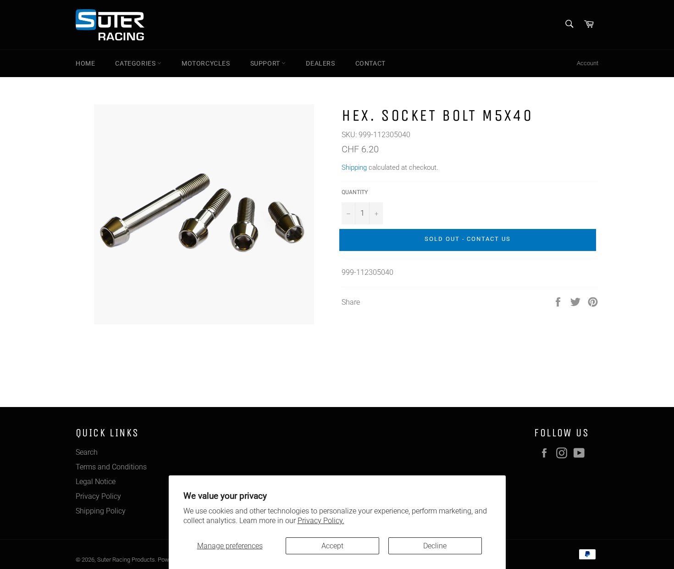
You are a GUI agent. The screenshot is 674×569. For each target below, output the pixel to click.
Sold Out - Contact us (468, 238)
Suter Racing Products (126, 559)
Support (266, 63)
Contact (370, 63)
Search (87, 452)
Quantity (355, 192)
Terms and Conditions (111, 467)
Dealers (320, 63)
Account (587, 63)
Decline (435, 545)
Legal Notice (96, 481)
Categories (136, 63)
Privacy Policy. (321, 520)
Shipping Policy (101, 511)
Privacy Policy (98, 496)
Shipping (354, 167)
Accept (332, 545)
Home (85, 63)
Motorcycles (206, 63)
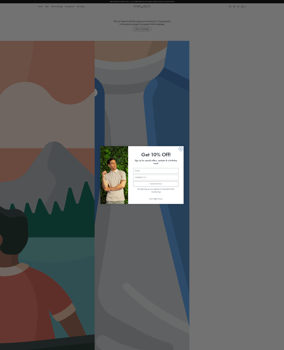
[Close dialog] (181, 149)
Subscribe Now (156, 184)
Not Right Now (156, 199)
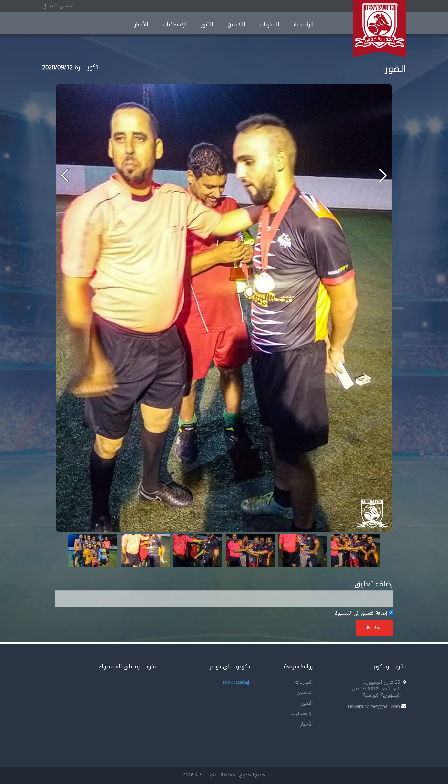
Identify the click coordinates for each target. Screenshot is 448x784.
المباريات (269, 24)
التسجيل (67, 6)
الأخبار (141, 24)
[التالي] (64, 175)
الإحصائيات (175, 24)
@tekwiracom (236, 682)
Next (371, 551)
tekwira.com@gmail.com (374, 706)
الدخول (49, 6)
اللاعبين (236, 24)
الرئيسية (304, 24)
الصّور (207, 24)
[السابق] (382, 175)
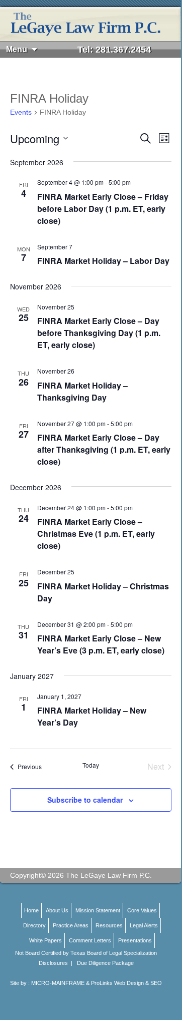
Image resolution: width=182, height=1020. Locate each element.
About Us (57, 910)
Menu (16, 49)
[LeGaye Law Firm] (90, 24)
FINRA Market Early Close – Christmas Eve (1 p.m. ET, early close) (96, 533)
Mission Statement (97, 910)
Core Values (142, 910)
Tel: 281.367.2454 (114, 50)
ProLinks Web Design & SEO (126, 983)
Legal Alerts (144, 925)
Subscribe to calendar (85, 800)
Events (21, 112)
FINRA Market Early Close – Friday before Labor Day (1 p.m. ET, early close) (102, 208)
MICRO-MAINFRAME (57, 983)
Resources (109, 925)
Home (31, 910)
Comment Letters (90, 940)
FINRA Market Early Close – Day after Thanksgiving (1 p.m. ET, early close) (103, 449)
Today (90, 765)
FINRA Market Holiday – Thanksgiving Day (82, 391)
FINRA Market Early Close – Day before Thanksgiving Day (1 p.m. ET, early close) (98, 333)
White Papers (45, 940)
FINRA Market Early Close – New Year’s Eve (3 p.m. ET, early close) (100, 644)
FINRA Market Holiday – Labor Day (103, 260)
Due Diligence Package (105, 963)
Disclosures (53, 963)
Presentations (135, 940)
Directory (34, 925)
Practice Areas (70, 925)
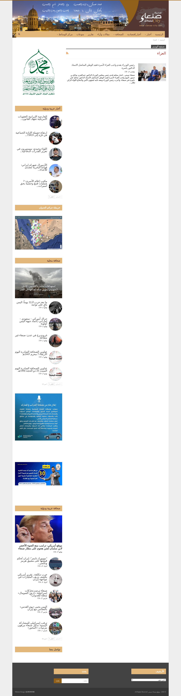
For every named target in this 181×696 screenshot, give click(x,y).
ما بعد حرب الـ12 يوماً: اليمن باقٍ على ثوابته (31, 303)
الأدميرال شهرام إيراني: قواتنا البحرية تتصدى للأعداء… (34, 167)
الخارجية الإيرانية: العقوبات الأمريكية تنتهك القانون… (32, 117)
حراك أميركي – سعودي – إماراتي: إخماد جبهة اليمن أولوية (33, 321)
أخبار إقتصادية (134, 34)
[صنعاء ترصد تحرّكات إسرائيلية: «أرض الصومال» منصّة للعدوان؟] (55, 596)
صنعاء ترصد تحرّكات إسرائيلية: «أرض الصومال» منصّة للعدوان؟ (32, 593)
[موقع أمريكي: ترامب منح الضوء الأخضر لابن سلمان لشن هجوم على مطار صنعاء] (38, 529)
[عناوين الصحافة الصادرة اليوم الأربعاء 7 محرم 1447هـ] (55, 357)
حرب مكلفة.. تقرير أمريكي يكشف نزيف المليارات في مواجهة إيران (32, 577)
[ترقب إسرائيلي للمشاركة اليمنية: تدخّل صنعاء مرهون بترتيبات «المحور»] (55, 628)
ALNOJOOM (29, 692)
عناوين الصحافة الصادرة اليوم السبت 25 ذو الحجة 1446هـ (31, 369)
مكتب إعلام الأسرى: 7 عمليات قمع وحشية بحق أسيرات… (33, 183)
---
| EXERCISE OBJECTIVE |
Arrange every line of the entries above as a Markdown table with two columns, Row and Text, numbering the rows in order and skipping blank lines. Leave the pictures out.

| RESULT OF THIS TASK |
| Row | Text |
|---|---|
| 1 | You are a GUI agent. The screenshot is 674×569. For each target below, output the pixel to click. |
| 2 | Sold Out - Contact us (468, 238) |
| 3 | Suter Racing Products (126, 559) |
| 4 | Support (266, 63) |
| 5 | Contact (370, 63) |
| 6 | Search (87, 452) |
| 7 | Quantity (355, 192) |
| 8 | Terms and Conditions (111, 467) |
| 9 | Dealers (320, 63) |
| 10 | Account (587, 63) |
| 11 | Decline (435, 545) |
| 12 | Legal Notice (96, 481) |
| 13 | Categories (136, 63) |
| 14 | Privacy Policy. (321, 520) |
| 15 | Shipping Policy (101, 511) |
| 16 | Privacy Policy (98, 496) |
| 17 | Shipping (354, 167) |
| 18 | Accept (332, 545) |
| 19 | Home (85, 63) |
| 20 | Motorcycles (206, 63) |
| 21 | [Close dialog] (181, 149) |
| 22 | Subscribe Now (156, 184) |
| 23 | Not Right Now (156, 199) |
| 24 | Identify the click coordinates for each target. Screenshot is 448x784. |
| 25 | المباريات (269, 24) |
| 26 | التسجيل (67, 6) |
| 27 | الأخبار (141, 24) |
| 28 | [التالي] (64, 175) |
| 29 | الإحصائيات (175, 24) |
| 30 | @tekwiracom (236, 682) |
| 31 | Next (371, 551) |
| 32 | tekwira.com@gmail.com (374, 706) |
| 33 | الدخول (49, 6) |
| 34 | اللاعبين (236, 24) |
| 35 | الرئيسية (304, 24) |
| 36 | الصّور (207, 24) |
| 37 | [السابق] (382, 175) |
| 38 | Image resolution: width=182, height=1020. Locate each element. |
| 39 | About Us (57, 910) |
| 40 | Menu (16, 49) |
| 41 | [LeGaye Law Firm] (90, 24) |
| 42 | FINRA Market Early Close – Christmas Eve (1 p.m. ET, early close) (96, 533) |
| 43 | Mission Statement (97, 910) |
| 44 | Core Values (142, 910) |
| 45 | Tel: 281.367.2454 (114, 50) |
| 46 | ProLinks Web Design & SEO (126, 983) |
| 47 | Legal Alerts (144, 925) |
| 48 | Subscribe to calendar (85, 800) |
| 49 | Events (21, 112) |
| 50 | FINRA Market Early Close – Friday before Labor Day (1 p.m. ET, early close) (102, 208) |
| 51 | MICRO-MAINFRAME (57, 983) |
| 52 | Resources (109, 925) |
| 53 | Home (31, 910) |
| 54 | Comment Letters (90, 940) |
| 55 | FINRA Market Early Close – Day after Thanksgiving (1 p.m. ET, early close) (103, 449) |
| 56 | Today (90, 765) |
| 57 | FINRA Market Holiday – Thanksgiving Day (82, 391) |
| 58 | FINRA Market Early Close – Day before Thanksgiving Day (1 p.m. ET, early close) (98, 333) |
| 59 | White Papers (45, 940) |
| 60 | FINRA Market Early Close – New Year’s Eve (3 p.m. ET, early close) (100, 644) |
| 61 | FINRA Market Holiday – Labor Day (103, 260) |
| 62 | Due Diligence Package (105, 963) |
| 63 | Disclosures (53, 963) |
| 64 | Presentations (135, 940) |
| 65 | Directory (34, 925) |
| 66 | Practice Areas (70, 925) |
| 67 | For every named target in this 181×696 screenshot, give click(x,y). |
| 68 | ما بعد حرب الـ12 يوماً: اليمن باقٍ على ثوابته (31, 303) |
| 69 | الأدميرال شهرام إيراني: قواتنا البحرية تتصدى للأعداء… (34, 167) |
| 70 | الخارجية الإيرانية: العقوبات الأمريكية تنتهك القانون… (32, 117) |
| 71 | حراك أميركي – سعودي – إماراتي: إخماد جبهة اليمن أولوية (33, 321) |
| 72 | أخبار إقتصادية (134, 34) |
| 73 | [صنعاء ترصد تحرّكات إسرائيلية: «أرض الصومال» منصّة للعدوان؟] (55, 596) |
| 74 | صنعاء ترصد تحرّكات إسرائيلية: «أرض الصومال» منصّة للعدوان؟ (32, 593) |
| 75 | [موقع أمريكي: ترامب منح الضوء الأخضر لابن سلمان لشن هجوم على مطار صنعاء] (38, 529) |
| 76 | [عناوين الصحافة الصادرة اليوم الأربعاء 7 محرم 1447هـ] (55, 357) |
| 77 | حرب مكلفة.. تقرير أمريكي يكشف نزيف المليارات في مواجهة إيران (32, 577) |
| 78 | [ترقب إسرائيلي للمشاركة اليمنية: تدخّل صنعاء مرهون بترتيبات «المحور»] (55, 628) |
| 79 | ALNOJOOM (29, 692) |
| 80 | عناوين الصحافة الصادرة اليوم السبت 25 ذو الحجة 1446هـ (31, 369) |
| 81 | مكتب إعلام الأسرى: 7 عمليات قمع وحشية بحق أسيرات… (33, 183) |